When producing these projects for titles such as The Sydney Morning Herald and The Age (in Melbourne), from scratch, the team would also have to spend time carrying out the vital cross-browser and device testing required, which meant less time to pull the end story together.
And, as is the nature of web development, some things would still slip through the net – “we’d always find a bug 10 minutes after launch and would need to panic to get it fixed”, Matt Martel, photos and presentation director for Fairfax Media, explains.
“It was pretty clear we needed a better solution for longform journalism than our standard article template, but we were unable to quickly develop one due to work on a new adaptive site and a big product backlog”.
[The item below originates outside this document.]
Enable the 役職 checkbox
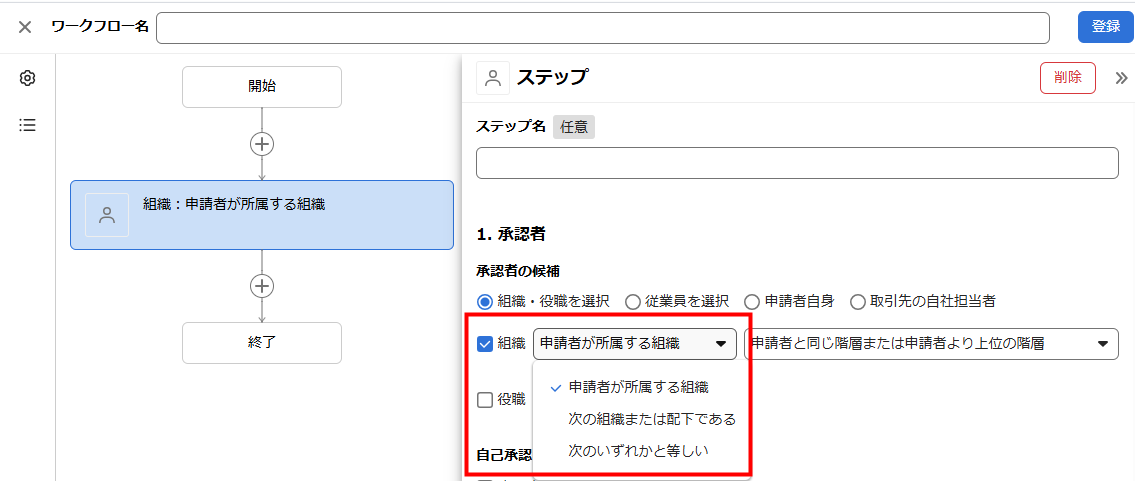The height and width of the screenshot is (481, 1135). coord(485,400)
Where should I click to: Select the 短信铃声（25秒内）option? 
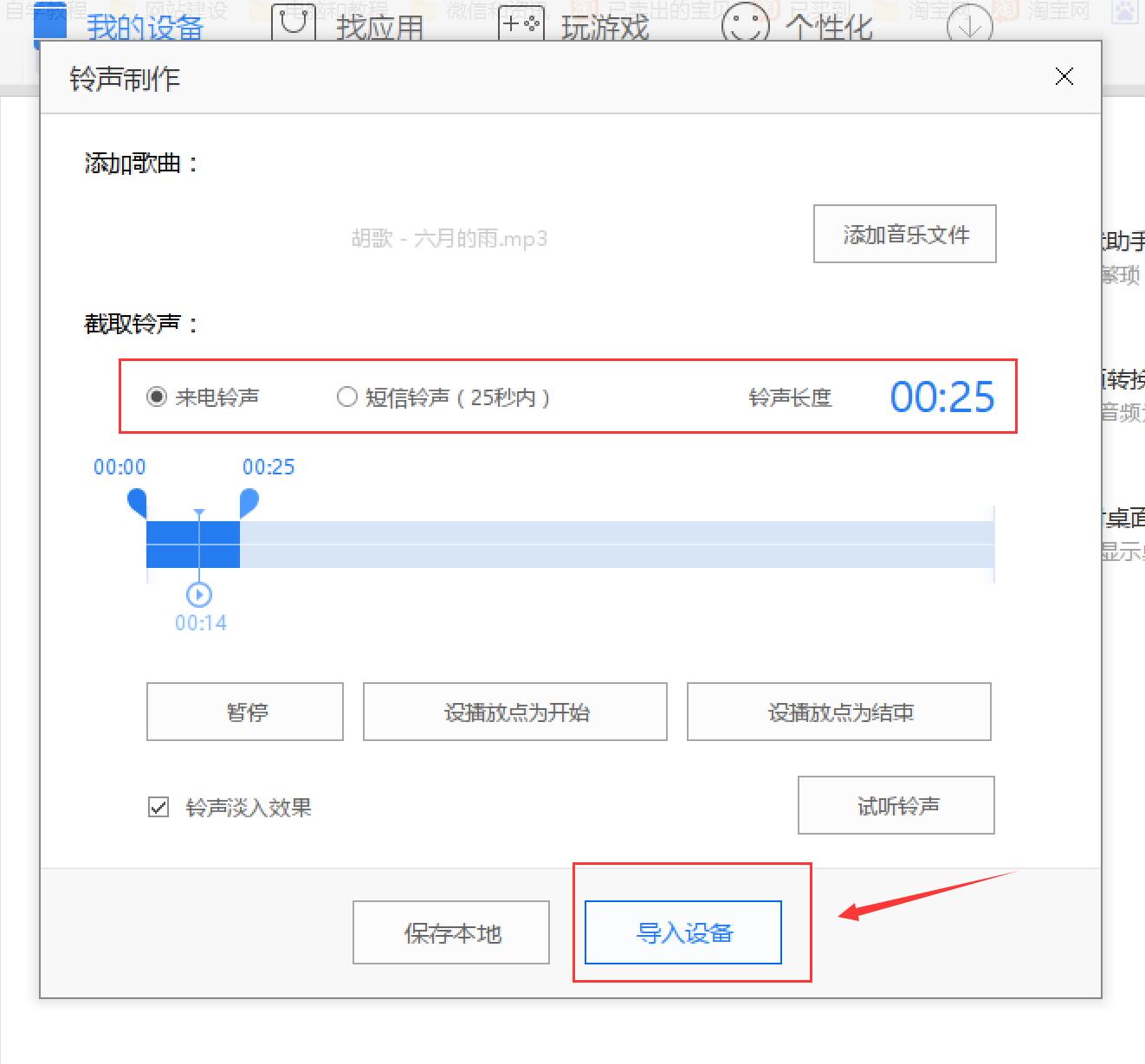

Since starting to use Shorthand, Fairfax Media’s use of the tool has grown with more than 50 stories now being created with the application by the news outlet a year.
“The beauty of Shorthand is almost anyone can use it,” Matt said. “It is great to see mid-to-late career traditional print designers put a story into Shorthand and produce something beautiful in a few hours. They love it and feel empowered by the process.
“Our photographers love the BIG display Shorthand is able to give their images, and our reporters love the way it feels as if the digital experience is crafted to suit their story.”
Like many others, Fairfax Media has also used Shorthand to experiment with new formats offering a more visual focus.
“Initially, we were saying we needed at least 12 visual elements and 2000 words to make it work, but we’re finessing that as we go along. Some of the best we’ve seen have been almost entirely images.”
The organisation has experimented with visual-only title sections, for example, letting the opening video draw the reader in. You can see examples of this in Planting Hope and Cry me a river, and we talked to Fairfax more abouttheir visual storytelling tips for an article you can read here.
As well as helping Fairfax grow and enhance their visual storytelling strategy, using Shorthand has removed the need for them to spend time on testing and fixing bugs. But they still have the flexibility to inject their own tracking and advertising, and self-host the stories.
When it comes to measuring success, the performance of the end stories are consistently strong, with dwell time “always better than normal CMS stories”, according to Matt, and high traffic stats. “One story we did in January 2016 has now done more than a million [unique browsers],” he added. “We’re getting some great results.”
By reducing development time “from several weeks to a day or less”, they now have the time to tell lots more stories in this way.